#### Passage:
Begin
Q: 对于两个有序无环单链表,求这两个链表的交集 比如:1>2>3>4>NULL 交 2>4>5>NULL => 2>4>NULL 类似题 How to make a single linked list of common integers out of two sorted linked lists of integers? 或者 Given two lists sorted in increasing order, create and return a new list representing the intersection of the two lists.
A: <http://fayaa.com/tiku/view/57/>
方法1.
struct node {
int data;
node* next;
};
typedef node* List;
List mergeSortedLinkList(List &list1, List &list2) {
if (list1 == NULL)
return list2;
if (list2 == NULL)
return list1;
List pList1 = list1;
List pList2 = list2;
List mergedList = new node; //使用一个头节点,只是来指向合并好的链表,不存储数据
List pCurNode = mergedList;
while(pList1 && pList2) {
if (pList1->data < pList2->data)
pList1 = pList1->next;
else if (pList1->data > pList2->data)
pList2 = pList2->next;
else {
pCurNode->next = pList1;
pCurNode = pList1;
pList1 = pList1->next;
pList2 = pList2->next;
}
}
return mergedList;
}
12.
Q: we are given two linked list. we have to tell whether these lists are Y - shaped or not. Only one traversal of both the list is allowed. (最好解答见编程之美)
A: <http://discuss.techinterview.org/default.asp?interview.11.773312.10>
For finite lists, traverse one till the end. Then the other. If both end at the same node it's a Y. If not, not.
End
#### Extracted data:
Begin
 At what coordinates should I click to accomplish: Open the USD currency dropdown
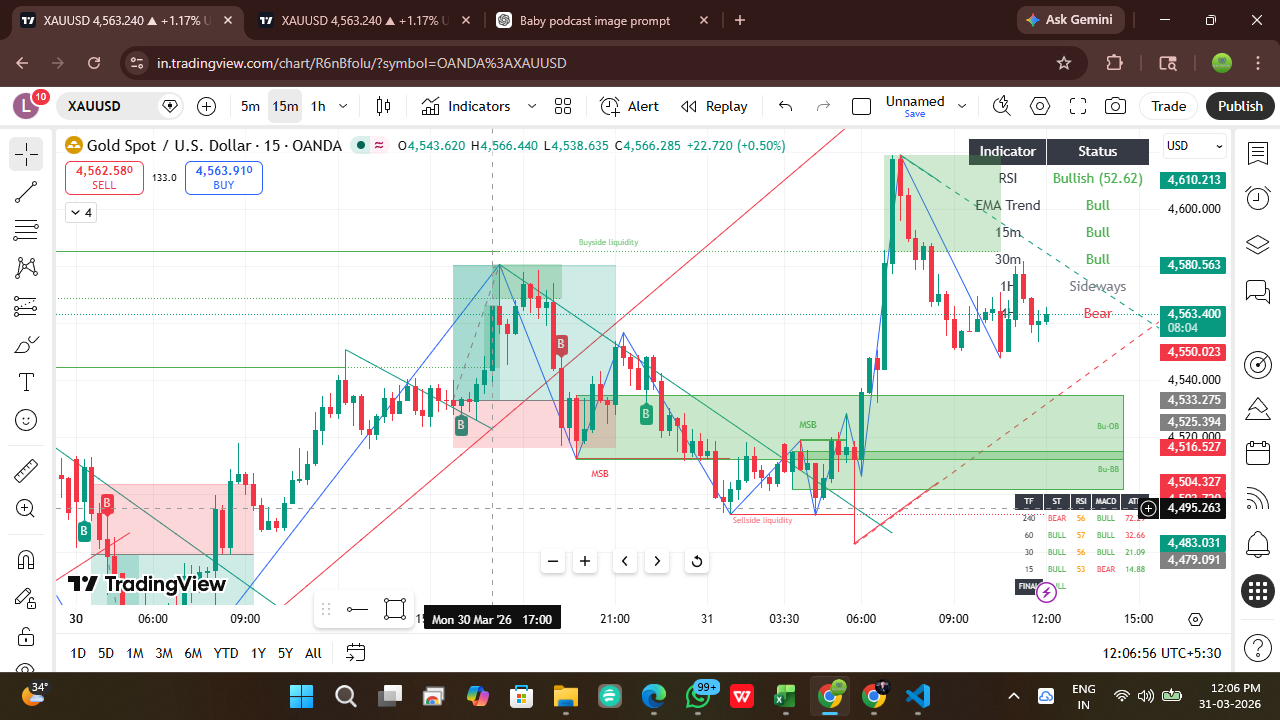point(1194,146)
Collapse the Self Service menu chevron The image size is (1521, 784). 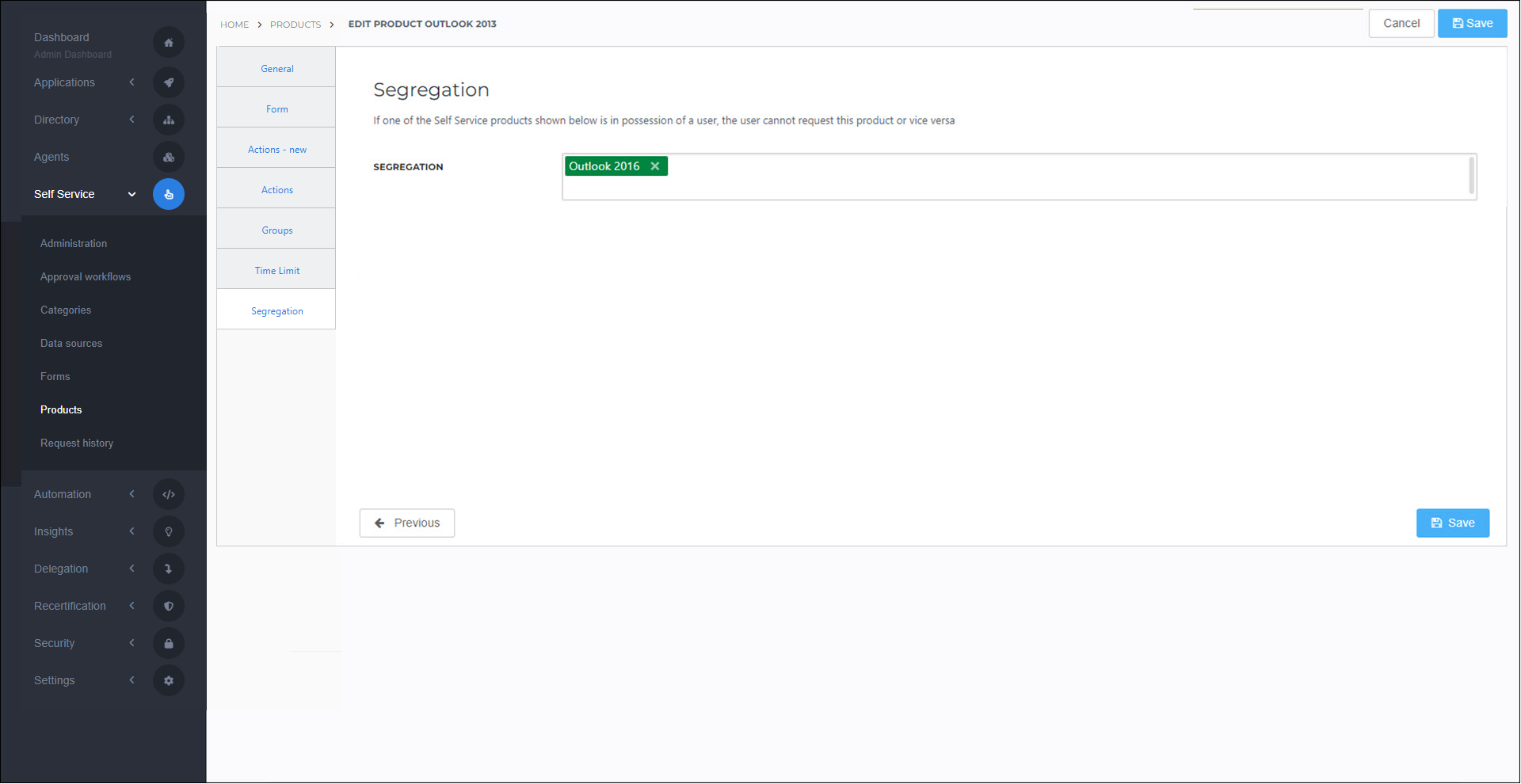tap(132, 195)
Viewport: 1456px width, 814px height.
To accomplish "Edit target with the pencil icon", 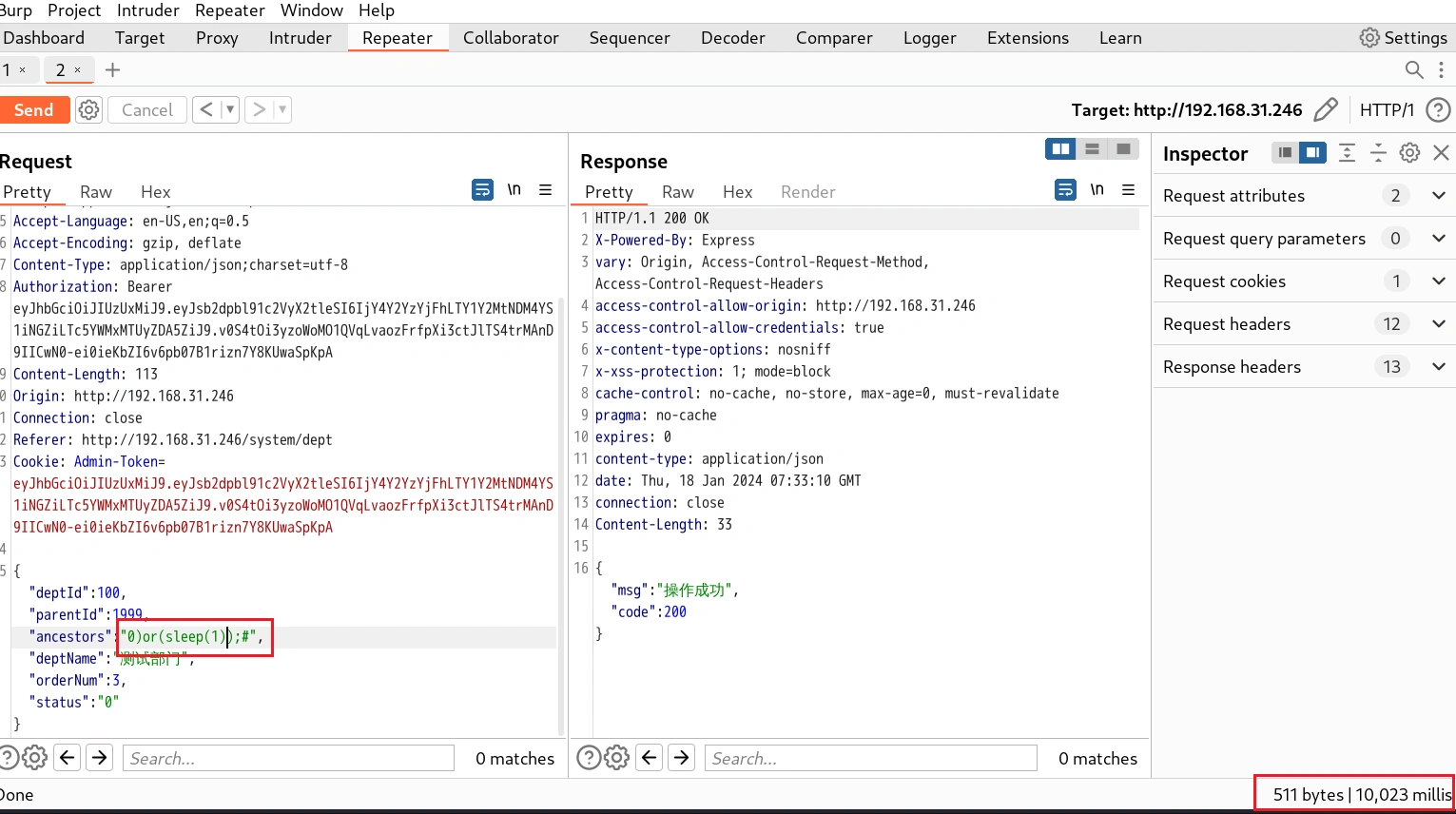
End
#### Instruction A:
According to the linked-list passage, how can you tell whether two finite lists are Y-shaped?
#### Instruction B:
Please extract the part of the linked-list passage that opens with the words containing "Q: 对于两个有序无环单链表,求这两个链表的交集 比如:1>2>3>4>NULL" and closes with "(list1 == NULL)".
Answer using only the linked-list passage, not the material.

#### Full response A:
Traverse one list to its end, then the other, and if both end at the same node, the lists form a Y.

#### Full response B:
Q: 对于两个有序无环单链表,求这两个链表的交集 比如:1>2>3>4>NULL 交 2>4>5>NULL => 2>4>NULL 类似题 How to make a single linked list of common integers out of two sorted linked lists of integers? 或者 Given two lists sorted in increasing order, create and return a new list representing the intersection of the two lists.
A: <http://fayaa.com/tiku/view/57/>
方法1.
struct node {
int data;
node* next;
};
typedef node* List;
List mergeSortedLinkList(List &list1, List &list2) {
if (list1 == NULL)